EXERCISE AIM => Please pick out every line in the items below that contains the word "should", and copy each of those lines in full.

*** PROVIDED ENTRIES ***

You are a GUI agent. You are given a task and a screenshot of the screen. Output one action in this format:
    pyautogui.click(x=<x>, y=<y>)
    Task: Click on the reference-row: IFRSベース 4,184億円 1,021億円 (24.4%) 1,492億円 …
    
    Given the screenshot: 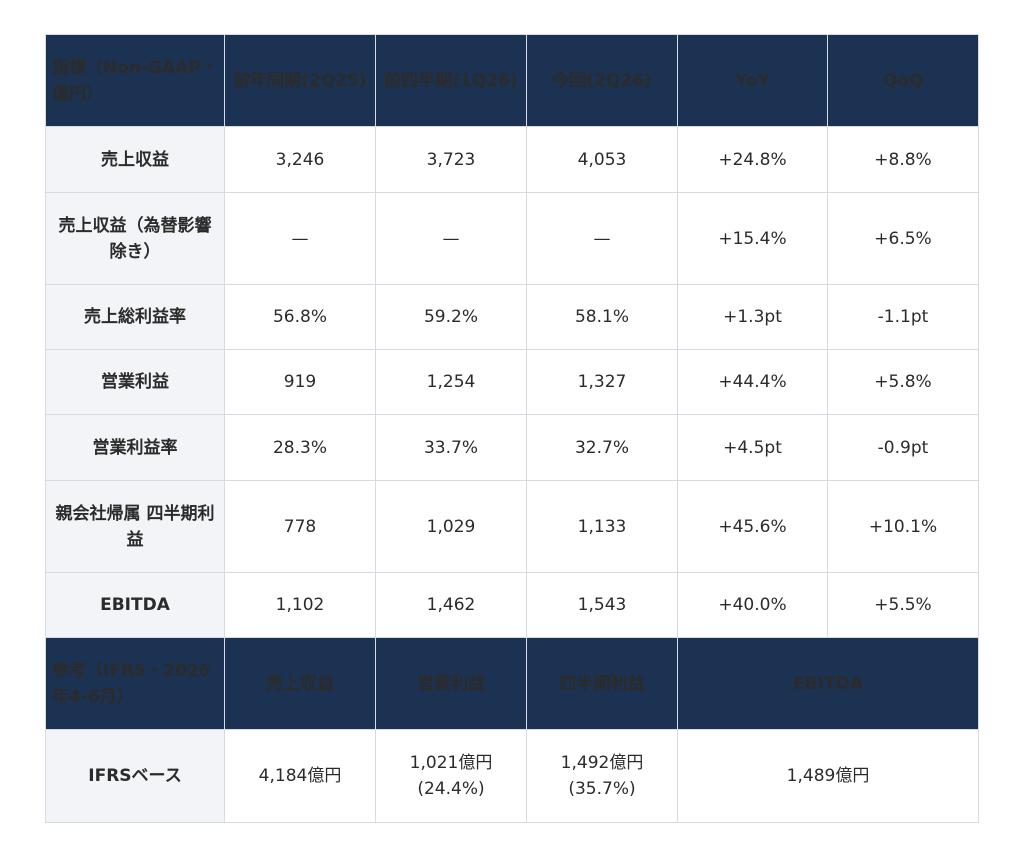 What is the action you would take?
    pyautogui.click(x=512, y=776)
    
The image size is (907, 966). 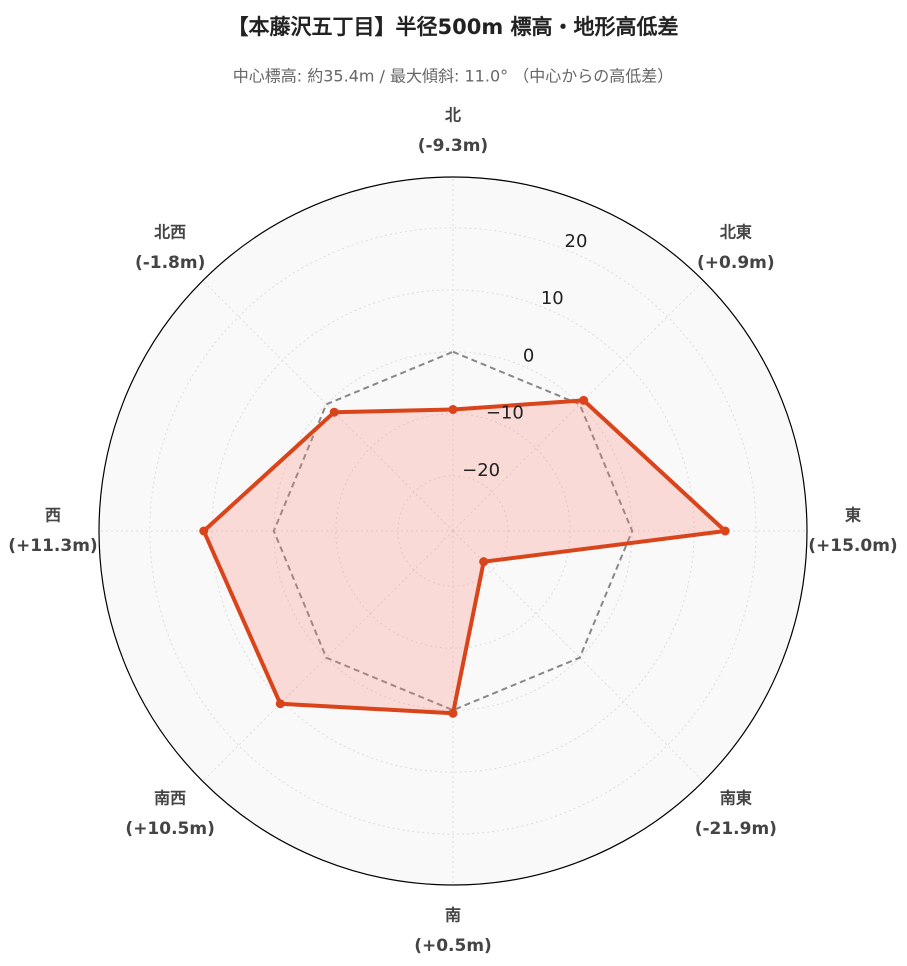 What do you see at coordinates (453, 916) in the screenshot?
I see `category-label: 南` at bounding box center [453, 916].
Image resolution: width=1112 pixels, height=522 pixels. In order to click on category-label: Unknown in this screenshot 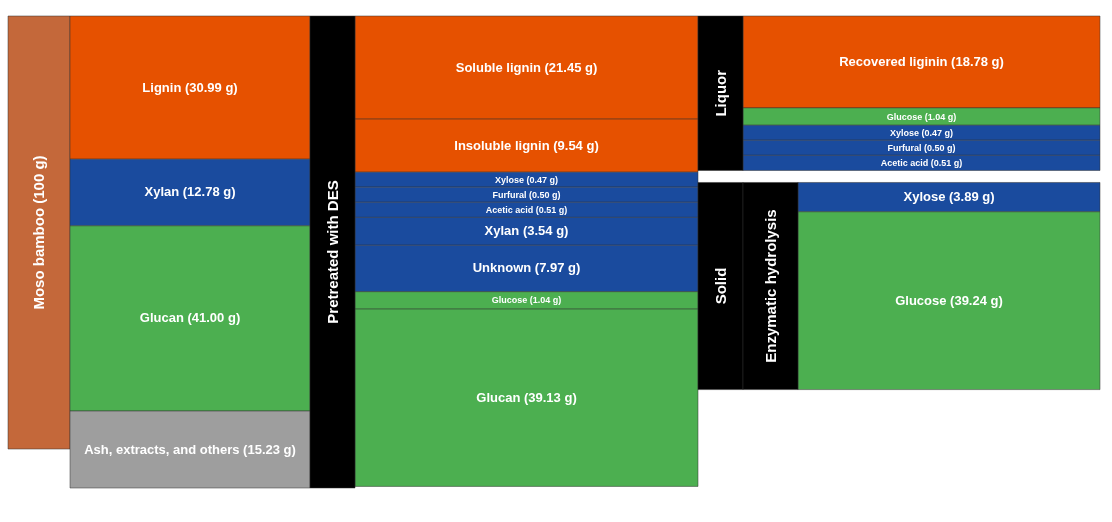, I will do `click(502, 268)`.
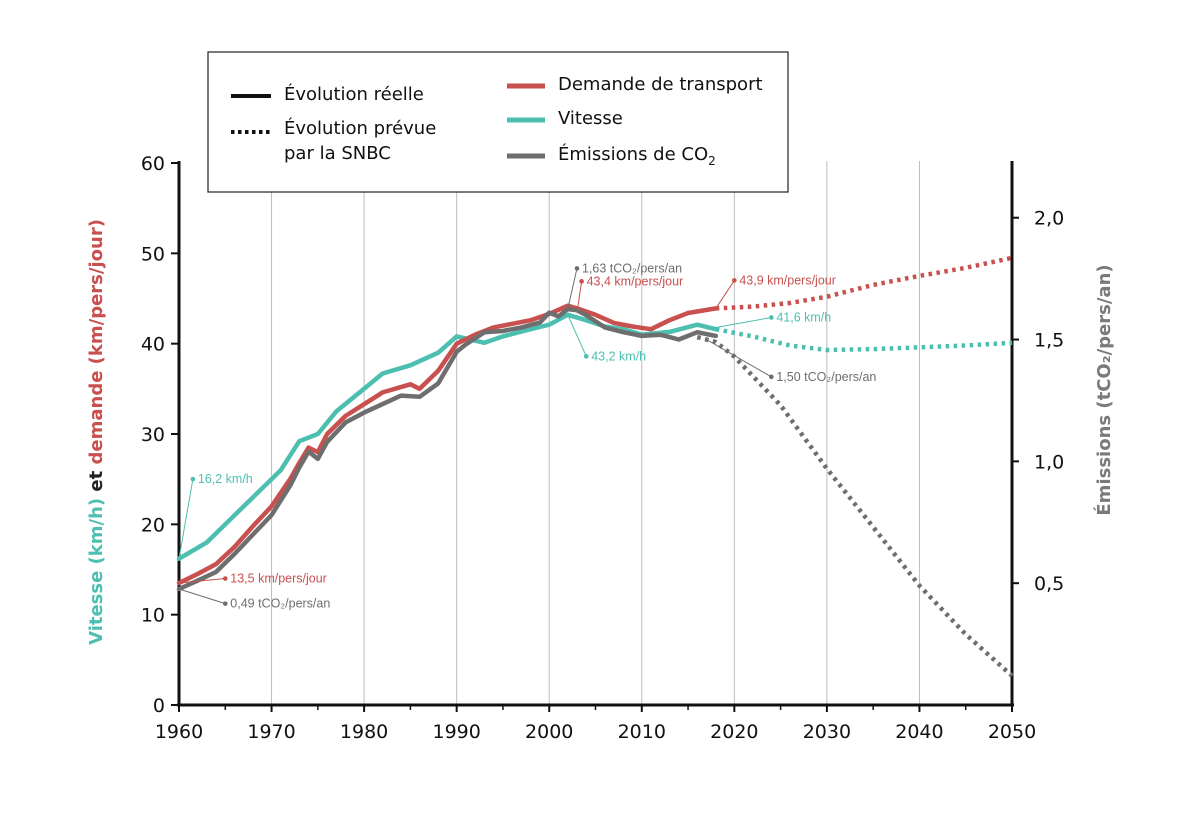 This screenshot has width=1200, height=823. I want to click on legend-emissions-label-main: Émissions de CO, so click(633, 154).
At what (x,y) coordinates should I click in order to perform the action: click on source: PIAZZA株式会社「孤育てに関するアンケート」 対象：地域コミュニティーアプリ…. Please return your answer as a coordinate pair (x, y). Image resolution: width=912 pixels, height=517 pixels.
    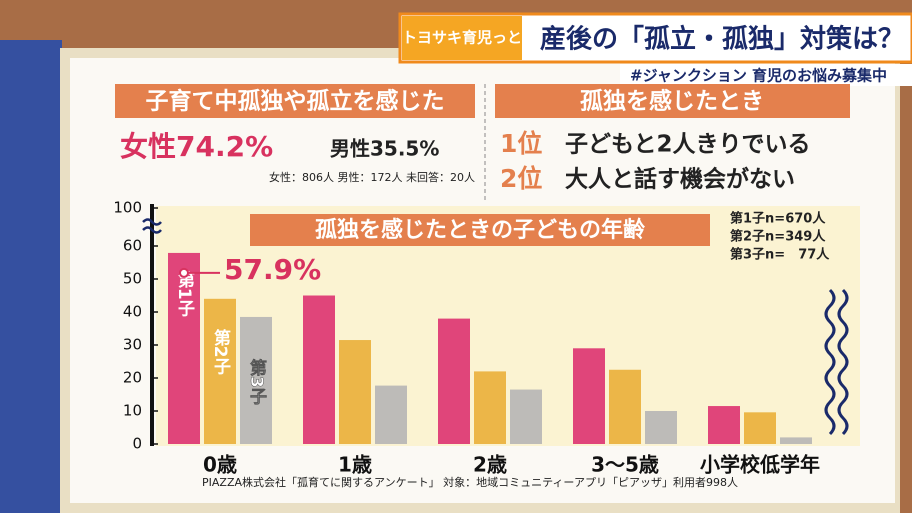
    Looking at the image, I should click on (470, 482).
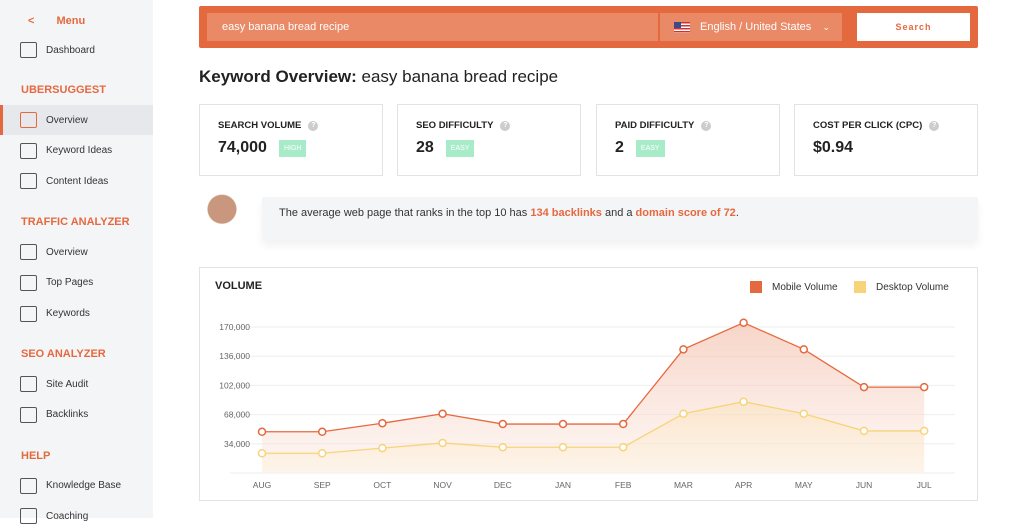 This screenshot has height=531, width=1024. Describe the element at coordinates (902, 287) in the screenshot. I see `legend-desktop: Desktop Volume` at that location.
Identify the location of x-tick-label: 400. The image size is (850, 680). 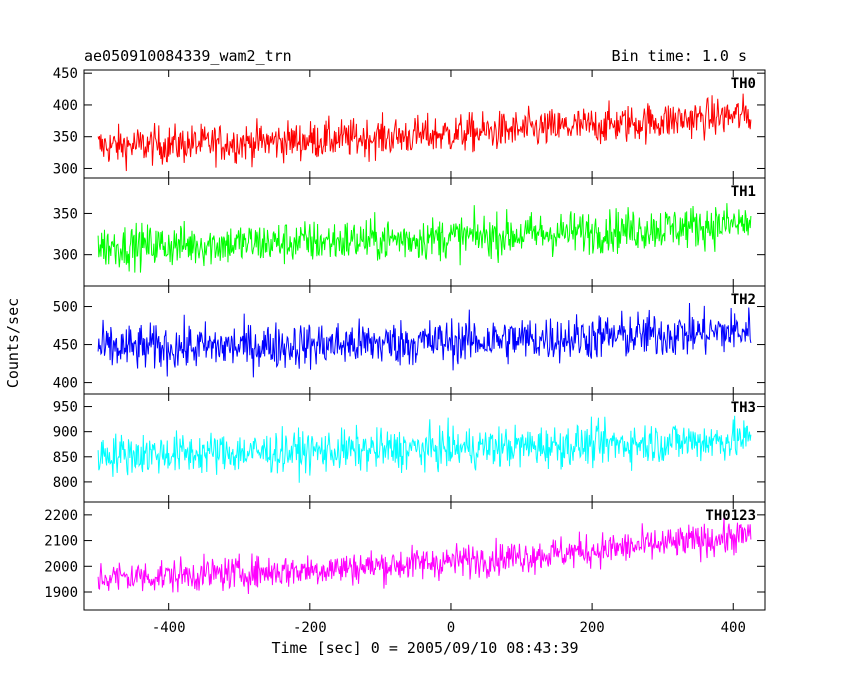
(734, 628).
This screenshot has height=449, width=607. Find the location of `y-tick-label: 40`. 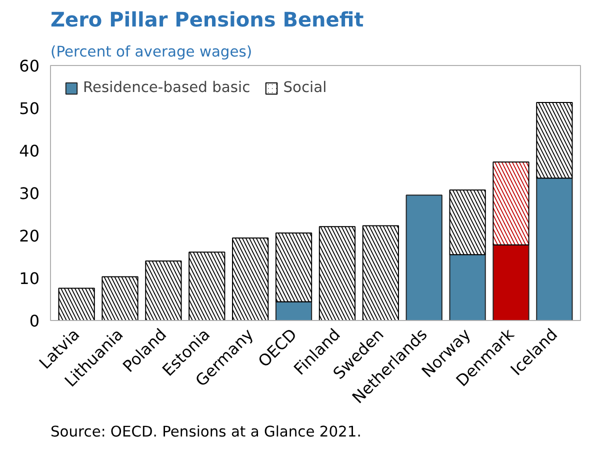

y-tick-label: 40 is located at coordinates (30, 151).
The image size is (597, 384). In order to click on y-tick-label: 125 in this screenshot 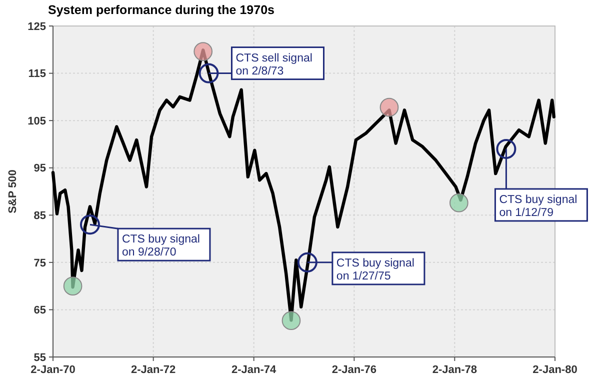, I will do `click(37, 26)`.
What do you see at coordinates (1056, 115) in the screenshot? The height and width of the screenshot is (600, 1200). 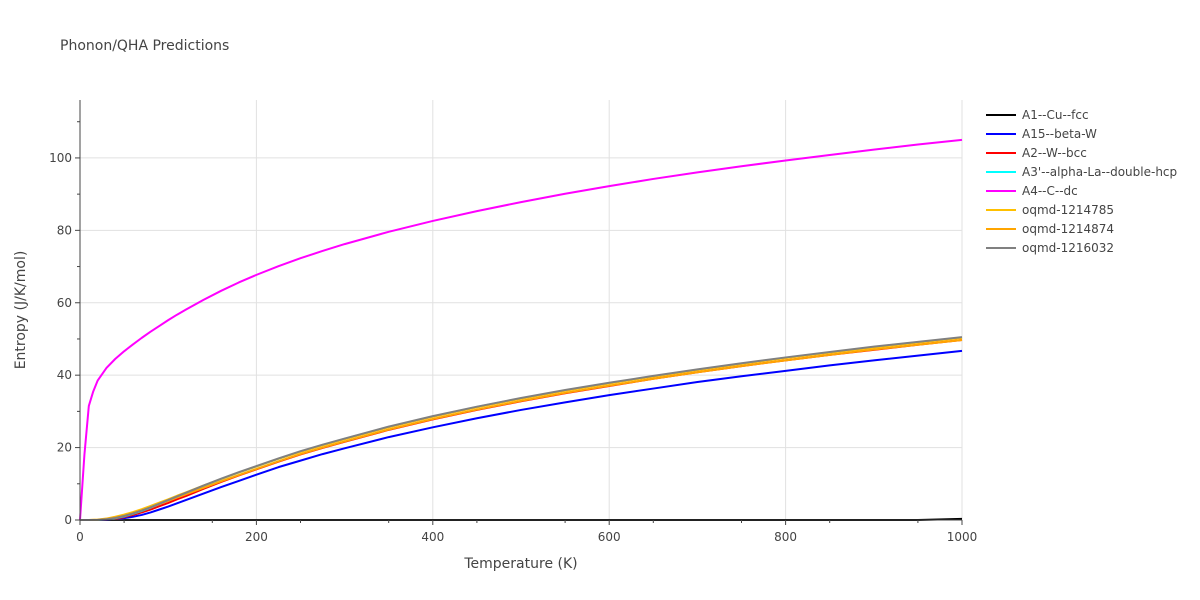 I see `legend-label: A1--Cu--fcc` at bounding box center [1056, 115].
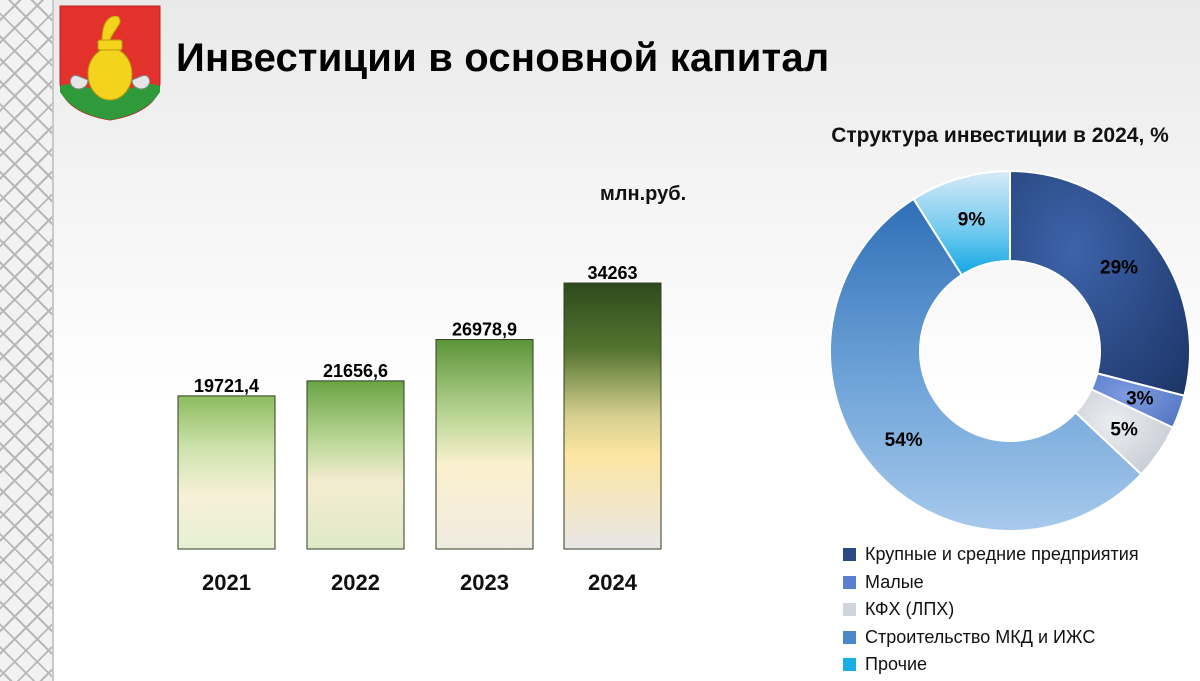 The height and width of the screenshot is (681, 1200). What do you see at coordinates (896, 664) in the screenshot?
I see `legend-label: Прочие` at bounding box center [896, 664].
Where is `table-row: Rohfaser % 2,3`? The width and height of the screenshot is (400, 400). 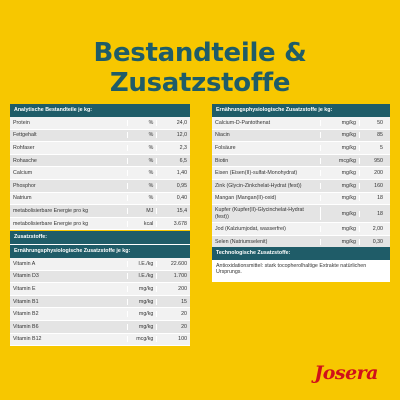 table-row: Rohfaser % 2,3 is located at coordinates (100, 148).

*** End of PROVIDED ENTRIES ***

OUTPUT FOR THIS TASK =>
At what (x,y) coordinates should I click in order to perform the action: click on source: PIAZZA株式会社「孤育てに関するアンケート」 対象：地域コミュニティーアプリ…. Please return your answer as a coordinate pair (x, y). Image resolution: width=912 pixels, height=517 pixels.
    Looking at the image, I should click on (470, 482).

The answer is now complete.